Durkheim envisageait cette utopie afin de démontrer le caractère socialement nécessaire de la disqualification de certains comportements, aussi dérisoires fussent-ils. Et bien, l’utopie est réalisée. Nous y sommes arrivés. Le cloitre exemplaire et parfait est aujourd’hui celui de la société privatisée dont les dirigeants, soutenus par le Premier DRH Manuel Valls, peuvent débattre avec légèreté de la pertinence d’emprisonner des grévistes et peuvent exiger des sanctions lourdes contre ceux d’entre eux qui ont déchiré une chemise.
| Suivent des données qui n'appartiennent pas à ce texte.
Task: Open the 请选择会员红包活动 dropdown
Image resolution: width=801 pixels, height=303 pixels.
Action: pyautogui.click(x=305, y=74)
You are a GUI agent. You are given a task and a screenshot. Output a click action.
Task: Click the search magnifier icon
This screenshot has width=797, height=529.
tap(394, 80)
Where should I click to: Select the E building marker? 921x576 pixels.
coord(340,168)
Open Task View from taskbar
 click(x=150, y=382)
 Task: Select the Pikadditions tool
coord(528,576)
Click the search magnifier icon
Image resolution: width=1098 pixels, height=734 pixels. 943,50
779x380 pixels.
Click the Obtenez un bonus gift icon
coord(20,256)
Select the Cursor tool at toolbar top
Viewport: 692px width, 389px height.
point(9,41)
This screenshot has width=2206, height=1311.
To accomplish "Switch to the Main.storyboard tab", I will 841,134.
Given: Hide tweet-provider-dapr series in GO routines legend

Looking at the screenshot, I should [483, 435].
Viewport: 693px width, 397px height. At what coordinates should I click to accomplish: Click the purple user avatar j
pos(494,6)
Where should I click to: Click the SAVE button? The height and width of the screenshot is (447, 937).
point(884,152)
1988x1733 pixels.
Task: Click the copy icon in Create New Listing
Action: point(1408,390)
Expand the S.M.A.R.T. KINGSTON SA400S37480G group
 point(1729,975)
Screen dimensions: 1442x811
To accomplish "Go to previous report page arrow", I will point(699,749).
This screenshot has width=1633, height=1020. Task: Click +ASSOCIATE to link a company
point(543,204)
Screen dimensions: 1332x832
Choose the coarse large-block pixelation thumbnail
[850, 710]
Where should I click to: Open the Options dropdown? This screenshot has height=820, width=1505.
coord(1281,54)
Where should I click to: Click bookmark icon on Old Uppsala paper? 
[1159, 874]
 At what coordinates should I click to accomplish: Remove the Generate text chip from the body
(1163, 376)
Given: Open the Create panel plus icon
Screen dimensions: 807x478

La sainteté est l’état de ce qui a été rendu sacré et inviolable. Si l’on connait ainsi la déclinaison infinie des saints de la religion catholique, le Saint-Père ou le Saint-Siège, on devra reconnaitre dès aujourd’hui la sainte chemise du DRH. La distinction du saint et du voyou est radicalisée par le langage subtil du management. N’ayons pas peur de la tautologie : le directeur est un directeur et les ressources humaines sont des ressources. Leur humanité commune est considérablement réduite par l’autorité qui s’associe à la « direction », d’une part, et par la réduction de l’humanité à l’attribut d’une catégorie de ressources, d’autre part.
Mais le gouffre ouvert entre celui qui dirige et ce qu’il dirige est inscrit bien plus profondément dans la langue que nous partagions, bien avant la novlangue managériale. La signification du verbe latin sancire (dont sanctus est le participe passé) est la suivante : proclamer comme exécrable, interdire solennellement et punir. Notre sanction est issue de cette signification, et Manuel Valls, sans le savoir, rend grâce à l’étymologie.
Durkheim ajoute enfin : « Il arrive que le crime joue lui-même un rôle utile dans [l’évolution de la société]. Non seulement il implique que la voie reste ouverte aux changements nécessaires, mais encore, dans certains cas, il prépare directement ces changements. » Ainsi, le crime de Socrate « était utile puisqu’il préludait à des transformations qui, de jour en jour, devenaient plus nécessaires ».
Sans sa chemise, le DRH est nu. Les saints au dos dénudé retrouvent un instant leur humilité perdue, pourtant cause de leur sacre. La voie des airs est celle sur laquelle on rencontre des voyous de toutes sortes, de grand chemin et de ruelle sans issue. Cette chemise, c’est Socrate qui l’a déchirée, je l’ai vu. Je suis témoin. Socrate doit être condamné. En attendant des transformations qui, de jour en jour, deviennent plus nécessaires.
- « Le PDG d’Air France divague sur les acquis sociaux » Mediapart, 16 mars 2015.
- Les règles de la méthode sociologique, PUF, 14e édition, 1960, p. 65 – 72 (première édition, 1894).